- _Set problem_
Print every one of the following items line for line, with no change to any character.

####################

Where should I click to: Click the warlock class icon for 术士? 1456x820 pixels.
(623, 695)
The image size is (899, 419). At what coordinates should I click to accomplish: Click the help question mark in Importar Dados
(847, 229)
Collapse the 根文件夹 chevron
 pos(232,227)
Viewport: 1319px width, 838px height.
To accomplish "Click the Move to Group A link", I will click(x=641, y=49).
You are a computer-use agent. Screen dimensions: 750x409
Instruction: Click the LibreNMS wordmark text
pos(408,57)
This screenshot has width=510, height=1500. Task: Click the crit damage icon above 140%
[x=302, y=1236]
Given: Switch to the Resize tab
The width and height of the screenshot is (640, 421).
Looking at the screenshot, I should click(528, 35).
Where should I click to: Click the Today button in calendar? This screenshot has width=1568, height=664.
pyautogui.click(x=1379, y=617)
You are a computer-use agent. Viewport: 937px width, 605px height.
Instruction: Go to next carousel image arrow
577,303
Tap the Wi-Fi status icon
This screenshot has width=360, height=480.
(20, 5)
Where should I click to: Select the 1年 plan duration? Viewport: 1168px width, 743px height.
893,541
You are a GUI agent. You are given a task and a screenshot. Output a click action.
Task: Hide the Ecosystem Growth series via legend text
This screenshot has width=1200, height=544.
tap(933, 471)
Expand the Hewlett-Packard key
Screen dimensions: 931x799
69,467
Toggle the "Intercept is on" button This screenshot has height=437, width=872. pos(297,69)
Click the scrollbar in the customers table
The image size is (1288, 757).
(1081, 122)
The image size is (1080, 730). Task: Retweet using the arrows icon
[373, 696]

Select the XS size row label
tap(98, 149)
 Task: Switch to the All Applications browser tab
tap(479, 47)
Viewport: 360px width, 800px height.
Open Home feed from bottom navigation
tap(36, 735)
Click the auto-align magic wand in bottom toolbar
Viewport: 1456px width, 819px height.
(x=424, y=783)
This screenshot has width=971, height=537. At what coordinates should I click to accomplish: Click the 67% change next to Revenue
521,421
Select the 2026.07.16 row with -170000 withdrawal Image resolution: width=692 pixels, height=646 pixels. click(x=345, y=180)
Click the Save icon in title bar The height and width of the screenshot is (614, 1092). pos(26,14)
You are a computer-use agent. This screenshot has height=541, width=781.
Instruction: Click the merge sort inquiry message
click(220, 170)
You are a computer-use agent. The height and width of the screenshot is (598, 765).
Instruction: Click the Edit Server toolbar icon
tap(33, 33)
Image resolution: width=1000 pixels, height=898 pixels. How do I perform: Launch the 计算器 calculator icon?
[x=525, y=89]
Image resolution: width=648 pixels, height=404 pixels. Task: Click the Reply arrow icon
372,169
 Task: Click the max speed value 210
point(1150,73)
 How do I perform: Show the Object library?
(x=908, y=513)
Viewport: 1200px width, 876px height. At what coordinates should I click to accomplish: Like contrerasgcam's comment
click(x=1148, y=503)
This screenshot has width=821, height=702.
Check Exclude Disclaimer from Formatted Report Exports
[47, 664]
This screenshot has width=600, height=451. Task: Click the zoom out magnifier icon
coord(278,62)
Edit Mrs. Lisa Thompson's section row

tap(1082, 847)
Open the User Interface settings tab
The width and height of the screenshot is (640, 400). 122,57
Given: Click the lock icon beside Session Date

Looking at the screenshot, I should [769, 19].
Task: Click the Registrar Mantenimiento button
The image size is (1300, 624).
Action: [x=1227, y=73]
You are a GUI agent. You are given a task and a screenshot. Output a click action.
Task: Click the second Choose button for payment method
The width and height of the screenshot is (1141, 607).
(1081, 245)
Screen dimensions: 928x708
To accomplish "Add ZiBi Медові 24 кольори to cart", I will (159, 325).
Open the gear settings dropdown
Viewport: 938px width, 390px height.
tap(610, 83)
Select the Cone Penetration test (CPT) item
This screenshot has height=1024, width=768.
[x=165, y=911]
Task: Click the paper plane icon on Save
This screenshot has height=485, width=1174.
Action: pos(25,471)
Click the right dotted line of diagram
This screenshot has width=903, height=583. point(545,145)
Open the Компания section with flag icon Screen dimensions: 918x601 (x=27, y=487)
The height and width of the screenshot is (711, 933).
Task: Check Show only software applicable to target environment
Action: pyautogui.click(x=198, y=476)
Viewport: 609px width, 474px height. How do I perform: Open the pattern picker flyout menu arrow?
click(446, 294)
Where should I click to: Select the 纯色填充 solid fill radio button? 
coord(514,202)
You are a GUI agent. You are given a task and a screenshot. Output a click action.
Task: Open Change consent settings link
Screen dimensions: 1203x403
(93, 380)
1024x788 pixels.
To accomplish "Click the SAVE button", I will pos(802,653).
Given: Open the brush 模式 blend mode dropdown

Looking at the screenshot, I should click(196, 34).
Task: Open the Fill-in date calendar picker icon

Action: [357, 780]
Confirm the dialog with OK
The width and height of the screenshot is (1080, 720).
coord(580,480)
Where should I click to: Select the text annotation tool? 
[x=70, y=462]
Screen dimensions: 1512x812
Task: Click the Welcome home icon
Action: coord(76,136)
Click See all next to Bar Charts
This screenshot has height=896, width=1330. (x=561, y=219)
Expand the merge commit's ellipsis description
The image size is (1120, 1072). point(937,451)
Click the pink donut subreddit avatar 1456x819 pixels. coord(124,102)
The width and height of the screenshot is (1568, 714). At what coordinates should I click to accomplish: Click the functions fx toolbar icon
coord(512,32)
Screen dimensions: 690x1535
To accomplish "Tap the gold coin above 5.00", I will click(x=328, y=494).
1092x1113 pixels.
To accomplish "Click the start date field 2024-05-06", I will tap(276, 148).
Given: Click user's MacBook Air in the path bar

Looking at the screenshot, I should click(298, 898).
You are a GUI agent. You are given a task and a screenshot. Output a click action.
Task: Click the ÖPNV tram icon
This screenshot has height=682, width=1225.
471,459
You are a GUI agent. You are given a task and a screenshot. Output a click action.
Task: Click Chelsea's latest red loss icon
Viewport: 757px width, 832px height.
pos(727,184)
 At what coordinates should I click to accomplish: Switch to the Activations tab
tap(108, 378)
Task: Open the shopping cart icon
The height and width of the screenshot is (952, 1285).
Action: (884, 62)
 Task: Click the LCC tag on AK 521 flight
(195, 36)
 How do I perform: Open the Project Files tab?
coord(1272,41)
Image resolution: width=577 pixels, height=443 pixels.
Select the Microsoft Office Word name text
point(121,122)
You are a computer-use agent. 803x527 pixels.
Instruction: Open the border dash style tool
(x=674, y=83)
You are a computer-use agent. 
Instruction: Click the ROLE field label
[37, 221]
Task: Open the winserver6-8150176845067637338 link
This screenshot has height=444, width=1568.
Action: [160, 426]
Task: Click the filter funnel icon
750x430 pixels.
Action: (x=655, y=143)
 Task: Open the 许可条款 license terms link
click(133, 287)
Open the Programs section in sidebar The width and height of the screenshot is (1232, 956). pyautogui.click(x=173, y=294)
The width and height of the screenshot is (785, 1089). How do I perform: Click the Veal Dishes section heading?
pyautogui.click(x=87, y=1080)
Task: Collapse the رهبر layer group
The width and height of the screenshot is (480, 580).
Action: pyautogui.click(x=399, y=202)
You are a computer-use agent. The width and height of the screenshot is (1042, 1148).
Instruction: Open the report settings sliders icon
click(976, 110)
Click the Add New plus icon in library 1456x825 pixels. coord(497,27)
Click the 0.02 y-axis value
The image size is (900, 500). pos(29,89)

####################

- _Solution to this exercise_
Where should I click to: Click the warlock class icon for 术士? 1456x820 pixels.
(623, 695)
The image size is (899, 419). At what coordinates should I click to accomplish: Click the help question mark in Importar Dados
(847, 229)
Collapse the 根文件夹 chevron
 pos(232,227)
Viewport: 1319px width, 838px height.
To accomplish "Click the Move to Group A link", I will click(x=641, y=49).
You are a computer-use agent. Screen dimensions: 750x409
Instruction: Click the LibreNMS wordmark text
pos(408,57)
This screenshot has width=510, height=1500. Task: Click the crit damage icon above 140%
[x=302, y=1236]
Given: Switch to the Resize tab
The width and height of the screenshot is (640, 421).
Looking at the screenshot, I should click(528, 35).
Where should I click to: Click the Today button in calendar? This screenshot has width=1568, height=664.
pyautogui.click(x=1379, y=617)
You are a computer-use agent. Viewport: 937px width, 605px height.
Instruction: Go to next carousel image arrow
577,303
Tap the Wi-Fi status icon
This screenshot has width=360, height=480.
(20, 5)
Where should I click to: Select the 1年 plan duration? Viewport: 1168px width, 743px height.
893,541
You are a GUI agent. You are given a task and a screenshot. Output a click action.
Task: Hide the Ecosystem Growth series via legend text
This screenshot has width=1200, height=544.
tap(933, 471)
Expand the Hewlett-Packard key
Screen dimensions: 931x799
69,467
Toggle the "Intercept is on" button This screenshot has height=437, width=872. pos(297,69)
Click the scrollbar in the customers table
The image size is (1288, 757).
(1081, 122)
The image size is (1080, 730). Task: Retweet using the arrows icon
[373, 696]

Select the XS size row label
tap(98, 149)
 Task: Switch to the All Applications browser tab
tap(479, 47)
Viewport: 360px width, 800px height.
Open Home feed from bottom navigation
tap(36, 735)
Click the auto-align magic wand in bottom toolbar
Viewport: 1456px width, 819px height.
(x=424, y=783)
This screenshot has width=971, height=537. At what coordinates should I click to accomplish: Click the 67% change next to Revenue
521,421
Select the 2026.07.16 row with -170000 withdrawal Image resolution: width=692 pixels, height=646 pixels. click(x=345, y=180)
Click the Save icon in title bar The height and width of the screenshot is (614, 1092). pos(26,14)
You are a computer-use agent. This screenshot has height=541, width=781.
Instruction: Click the merge sort inquiry message
click(220, 170)
You are a computer-use agent. The height and width of the screenshot is (598, 765).
Instruction: Click the Edit Server toolbar icon
tap(33, 33)
Image resolution: width=1000 pixels, height=898 pixels. How do I perform: Launch the 计算器 calculator icon?
[x=525, y=89]
Image resolution: width=648 pixels, height=404 pixels. Task: Click the Reply arrow icon
372,169
 Task: Click the max speed value 210
point(1150,73)
 How do I perform: Show the Object library?
(x=908, y=513)
Viewport: 1200px width, 876px height. At what coordinates should I click to accomplish: Like contrerasgcam's comment
click(x=1148, y=503)
This screenshot has width=821, height=702.
Check Exclude Disclaimer from Formatted Report Exports
[47, 664]
This screenshot has width=600, height=451. Task: Click the zoom out magnifier icon
coord(278,62)
Edit Mrs. Lisa Thompson's section row

tap(1082, 847)
Open the User Interface settings tab
The width and height of the screenshot is (640, 400). 122,57
Given: Click the lock icon beside Session Date

Looking at the screenshot, I should [769, 19].
Task: Click the Registrar Mantenimiento button
The image size is (1300, 624).
Action: [x=1227, y=73]
You are a GUI agent. You are given a task and a screenshot. Output a click action.
Task: Click the second Choose button for payment method
The width and height of the screenshot is (1141, 607).
(1081, 245)
Screen dimensions: 928x708
To accomplish "Add ZiBi Медові 24 кольори to cart", I will (159, 325).
Open the gear settings dropdown
Viewport: 938px width, 390px height.
tap(610, 83)
Select the Cone Penetration test (CPT) item
This screenshot has height=1024, width=768.
[x=165, y=911]
Task: Click the paper plane icon on Save
This screenshot has height=485, width=1174.
Action: pos(25,471)
Click the right dotted line of diagram
This screenshot has width=903, height=583. point(545,145)
Open the Компания section with flag icon Screen dimensions: 918x601 (x=27, y=487)
The height and width of the screenshot is (711, 933).
Task: Check Show only software applicable to target environment
Action: pyautogui.click(x=198, y=476)
Viewport: 609px width, 474px height. How do I perform: Open the pattern picker flyout menu arrow?
click(446, 294)
Where should I click to: Select the 纯色填充 solid fill radio button? 
coord(514,202)
You are a GUI agent. You are given a task and a screenshot. Output a click action.
Task: Open Change consent settings link
Screen dimensions: 1203x403
(93, 380)
1024x788 pixels.
To accomplish "Click the SAVE button", I will pos(802,653).
Given: Open the brush 模式 blend mode dropdown

Looking at the screenshot, I should click(196, 34).
Task: Open the Fill-in date calendar picker icon

Action: [357, 780]
Confirm the dialog with OK
The width and height of the screenshot is (1080, 720).
coord(580,480)
Where should I click to: Select the text annotation tool? 
[x=70, y=462]
Screen dimensions: 1512x812
Task: Click the Welcome home icon
Action: coord(76,136)
Click See all next to Bar Charts
This screenshot has height=896, width=1330. (x=561, y=219)
Expand the merge commit's ellipsis description
The image size is (1120, 1072). point(937,451)
Click the pink donut subreddit avatar 1456x819 pixels. coord(124,102)
The width and height of the screenshot is (1568, 714). At what coordinates should I click to accomplish: Click the functions fx toolbar icon
coord(512,32)
Screen dimensions: 690x1535
To accomplish "Tap the gold coin above 5.00", I will click(x=328, y=494).
1092x1113 pixels.
To accomplish "Click the start date field 2024-05-06", I will tap(276, 148).
Given: Click user's MacBook Air in the path bar

Looking at the screenshot, I should click(298, 898).
You are a GUI agent. You are given a task and a screenshot. Output a click action.
Task: Click the ÖPNV tram icon
This screenshot has height=682, width=1225.
471,459
You are a GUI agent. You are given a task and a screenshot. Output a click action.
Task: Click Chelsea's latest red loss icon
Viewport: 757px width, 832px height.
pos(727,184)
 At what coordinates should I click to accomplish: Switch to the Activations tab
tap(108, 378)
Task: Open the shopping cart icon
The height and width of the screenshot is (952, 1285).
Action: (884, 62)
 Task: Click the LCC tag on AK 521 flight
(195, 36)
 How do I perform: Open the Project Files tab?
coord(1272,41)
Image resolution: width=577 pixels, height=443 pixels.
Select the Microsoft Office Word name text
point(121,122)
You are a computer-use agent. 803x527 pixels.
Instruction: Open the border dash style tool
(x=674, y=83)
You are a computer-use agent. 
Instruction: Click the ROLE field label
[37, 221]
Task: Open the winserver6-8150176845067637338 link
This screenshot has height=444, width=1568.
Action: [160, 426]
Task: Click the filter funnel icon
750x430 pixels.
Action: (x=655, y=143)
 Task: Open the 许可条款 license terms link
click(133, 287)
Open the Programs section in sidebar The width and height of the screenshot is (1232, 956). pyautogui.click(x=173, y=294)
The width and height of the screenshot is (785, 1089). How do I perform: Click the Veal Dishes section heading?
pyautogui.click(x=87, y=1080)
Task: Collapse the رهبر layer group
The width and height of the screenshot is (480, 580).
Action: pyautogui.click(x=399, y=202)
You are a computer-use agent. The width and height of the screenshot is (1042, 1148).
Instruction: Open the report settings sliders icon
click(976, 110)
Click the Add New plus icon in library 1456x825 pixels. coord(497,27)
Click the 0.02 y-axis value
The image size is (900, 500). pos(29,89)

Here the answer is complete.